The legal framework WellCare operated in was complex. In a nutshell, Florida’s Medicaid program required managed care companies to report expenses they paid for providing behavioral health care — like mental health services. If the company did not spend at least 80 percent of the premiums they received, they had to return some of the premium dollars to the state. The executives at WellCare read Florida’s requirements as allowing them to classify as expenses the money that WellCare paid to its subsidiary that actually provided all the services.

Florida never clarified the law to say whether this was allowed or not, so WellCare did what businesses do — it consulted a lawyer. And WellCare’s lawyers — both in-house and independent outside counsel — said that the way they were reading the law was reasonable. Other companies providing these services under Florida’s Medicaid program read the law in a similar way. Admittedly, WellCare’s interpretation made the company more money, but, of course, making money is what a corporation ought to do.
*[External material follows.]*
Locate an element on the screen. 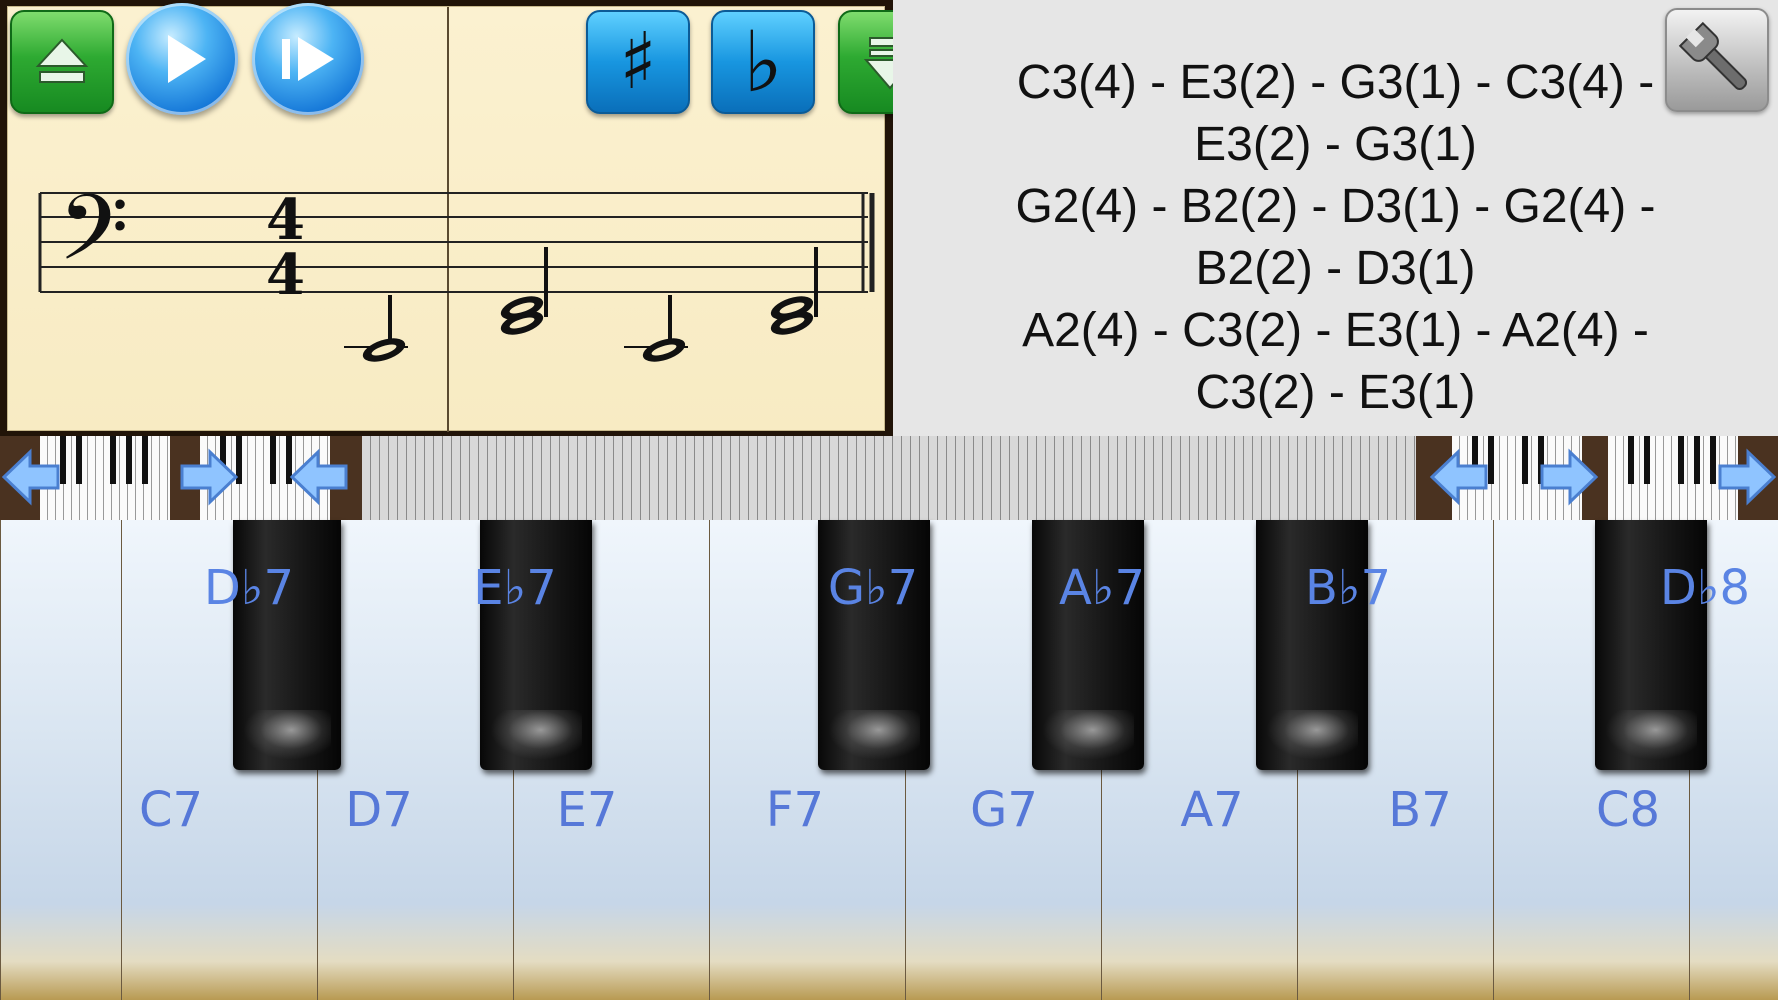 The width and height of the screenshot is (1778, 1000). black-key-gb7 is located at coordinates (874, 645).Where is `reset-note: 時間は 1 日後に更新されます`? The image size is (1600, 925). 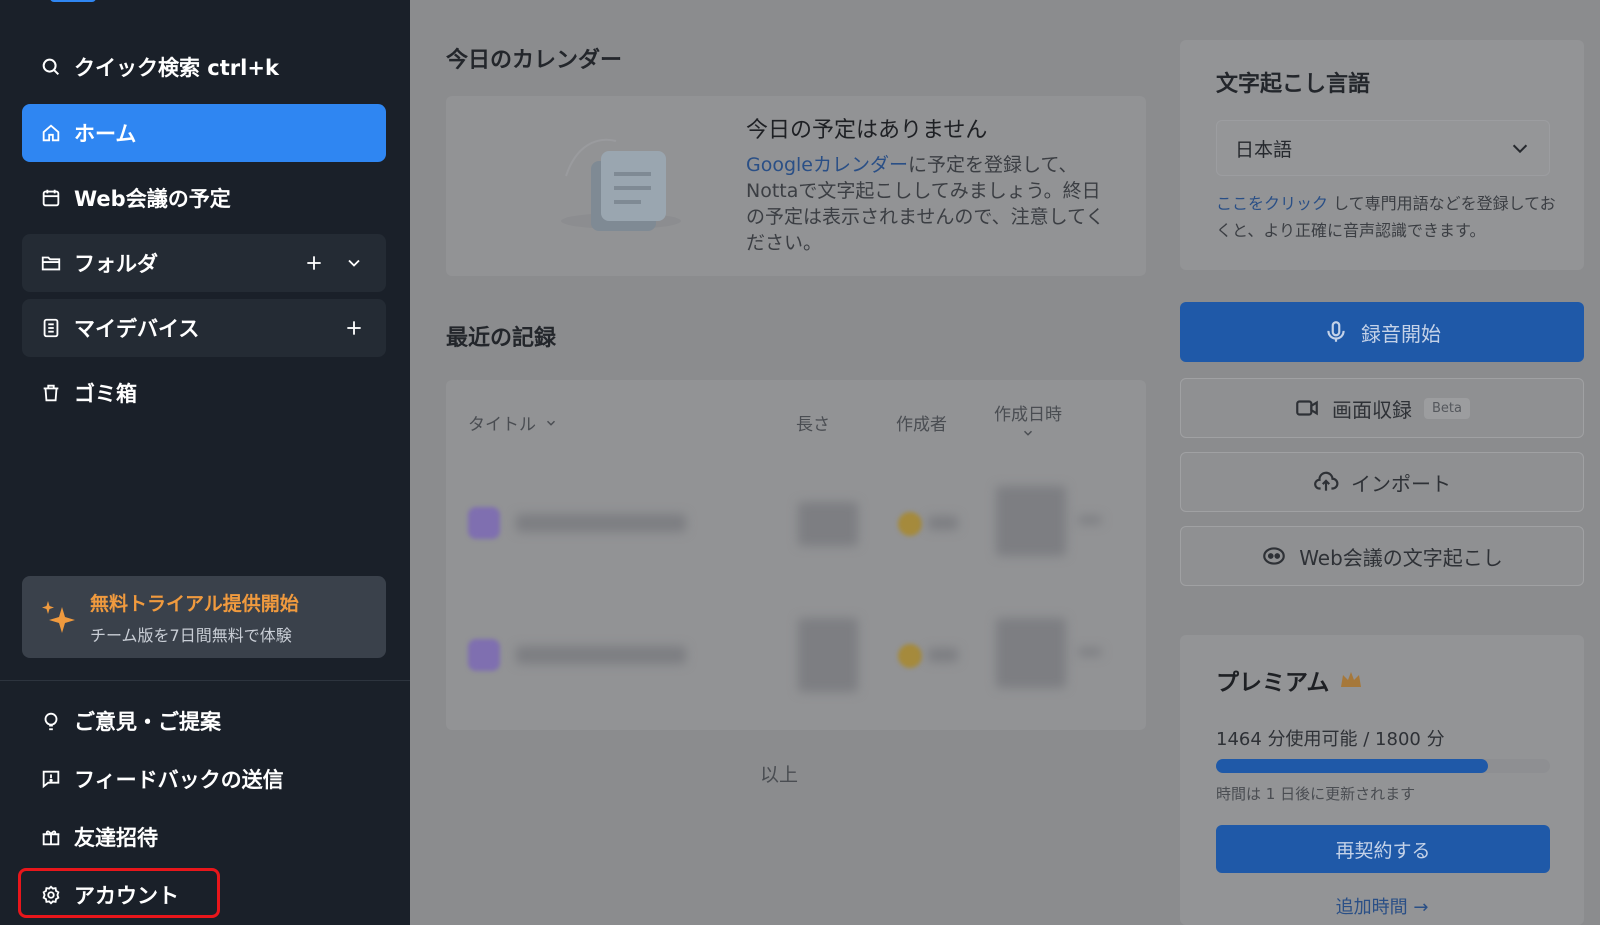
reset-note: 時間は 1 日後に更新されます is located at coordinates (1316, 794).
Federal prosecutors disagreed and brought criminal charges against its executives. The prosecutors argued that WellCare lied when it sent in expense forms reflecting its reading of the law. At trial, even the government’s witnesses agreed that WellCare’s interpretation of the law made sense. And because this complicated question of how to read a technical Florida health care law was improperly left to the jury instead of the judge, the executives were convicted after a month of stalled deliberations. The company’s reasonable interpretation of a complex law — which was vetted by lawyers — was no sanctuary from a conviction for the company’s executives.

The executives were sentenced to prison up to three years. Yet another company that used the same accounting method was only sued for breach of contract and didn’t even have to pay back any money to Florida.

A federal appeals court has a chance to correct this and uphold a firmly established principle of criminal law: Where a citizen reasonably interprets complex regulatory law, a judge — not a jury — should throw out the case.

Whether prosecutors accuse you of violating Honduran lobster-packing laws even when the Honduran courts insist you didn’t, or prosecute you for assuming that a gun license from one state would be valid in a neighboring state, far too many non-dangerous people end up in prison simply because their reasonable interpretation of the law differs with that of the government.